WHAT IS NEEDED | Having read the data, transcribe all of it without deviation.

(Records from a data collection)
════

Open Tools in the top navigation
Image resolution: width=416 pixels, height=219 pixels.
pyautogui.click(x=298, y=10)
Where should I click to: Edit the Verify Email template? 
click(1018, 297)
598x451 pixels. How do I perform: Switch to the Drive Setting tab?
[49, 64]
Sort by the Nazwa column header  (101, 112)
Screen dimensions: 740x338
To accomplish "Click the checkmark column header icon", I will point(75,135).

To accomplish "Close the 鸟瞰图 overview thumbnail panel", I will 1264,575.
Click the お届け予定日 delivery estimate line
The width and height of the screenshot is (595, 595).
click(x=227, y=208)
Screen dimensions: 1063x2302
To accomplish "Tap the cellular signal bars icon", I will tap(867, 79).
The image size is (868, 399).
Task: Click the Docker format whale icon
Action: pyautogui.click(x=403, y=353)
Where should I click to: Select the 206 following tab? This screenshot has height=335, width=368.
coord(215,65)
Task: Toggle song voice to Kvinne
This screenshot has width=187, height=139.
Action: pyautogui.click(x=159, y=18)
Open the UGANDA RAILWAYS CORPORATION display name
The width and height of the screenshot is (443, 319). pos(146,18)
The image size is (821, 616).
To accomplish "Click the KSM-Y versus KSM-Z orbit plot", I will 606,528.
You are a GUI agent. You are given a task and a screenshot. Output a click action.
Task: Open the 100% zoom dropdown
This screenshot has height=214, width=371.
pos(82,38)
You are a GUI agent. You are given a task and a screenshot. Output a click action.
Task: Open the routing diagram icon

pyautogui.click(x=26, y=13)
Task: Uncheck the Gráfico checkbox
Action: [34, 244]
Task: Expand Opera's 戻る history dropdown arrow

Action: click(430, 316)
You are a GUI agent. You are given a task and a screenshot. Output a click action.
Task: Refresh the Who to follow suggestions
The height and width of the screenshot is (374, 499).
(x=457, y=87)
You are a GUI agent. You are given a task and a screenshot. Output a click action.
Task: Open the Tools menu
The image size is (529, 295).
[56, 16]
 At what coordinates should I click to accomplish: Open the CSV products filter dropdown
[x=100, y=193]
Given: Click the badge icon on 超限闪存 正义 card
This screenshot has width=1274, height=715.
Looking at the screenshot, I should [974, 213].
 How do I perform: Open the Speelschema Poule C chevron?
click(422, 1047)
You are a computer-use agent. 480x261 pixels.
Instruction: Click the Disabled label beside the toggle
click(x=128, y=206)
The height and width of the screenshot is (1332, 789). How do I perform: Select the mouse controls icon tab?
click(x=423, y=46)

════

RESPONSE |
Open Tools in the top navigation
Image resolution: width=416 pixels, height=219 pixels.
pyautogui.click(x=298, y=10)
Where should I click to: Edit the Verify Email template? 
click(1018, 297)
598x451 pixels. How do I perform: Switch to the Drive Setting tab?
[49, 64]
Sort by the Nazwa column header  (101, 112)
Screen dimensions: 740x338
To accomplish "Click the checkmark column header icon", I will point(75,135).

To accomplish "Close the 鸟瞰图 overview thumbnail panel", I will 1264,575.
Click the お届け予定日 delivery estimate line
The width and height of the screenshot is (595, 595).
click(x=227, y=208)
Screen dimensions: 1063x2302
To accomplish "Tap the cellular signal bars icon", I will tap(867, 79).
The image size is (868, 399).
Task: Click the Docker format whale icon
Action: pyautogui.click(x=403, y=353)
Where should I click to: Select the 206 following tab? This screenshot has height=335, width=368.
coord(215,65)
Task: Toggle song voice to Kvinne
This screenshot has width=187, height=139.
Action: pyautogui.click(x=159, y=18)
Open the UGANDA RAILWAYS CORPORATION display name
The width and height of the screenshot is (443, 319). pos(146,18)
The image size is (821, 616).
To accomplish "Click the KSM-Y versus KSM-Z orbit plot", I will 606,528.
You are a GUI agent. You are given a task and a screenshot. Output a click action.
Task: Open the 100% zoom dropdown
This screenshot has height=214, width=371.
pos(82,38)
You are a GUI agent. You are given a task and a screenshot. Output a click action.
Task: Open the routing diagram icon

pyautogui.click(x=26, y=13)
Task: Uncheck the Gráfico checkbox
Action: [34, 244]
Task: Expand Opera's 戻る history dropdown arrow

Action: click(430, 316)
You are a GUI agent. You are given a task and a screenshot. Output a click action.
Task: Refresh the Who to follow suggestions
The height and width of the screenshot is (374, 499).
(x=457, y=87)
You are a GUI agent. You are given a task and a screenshot. Output a click action.
Task: Open the Tools menu
The image size is (529, 295).
[56, 16]
 At what coordinates should I click to accomplish: Open the CSV products filter dropdown
[x=100, y=193]
Given: Click the badge icon on 超限闪存 正义 card
This screenshot has width=1274, height=715.
Looking at the screenshot, I should [974, 213].
 How do I perform: Open the Speelschema Poule C chevron?
click(422, 1047)
You are a computer-use agent. 480x261 pixels.
Instruction: Click the Disabled label beside the toggle
click(x=128, y=206)
The height and width of the screenshot is (1332, 789). How do I perform: Select the mouse controls icon tab?
click(x=423, y=46)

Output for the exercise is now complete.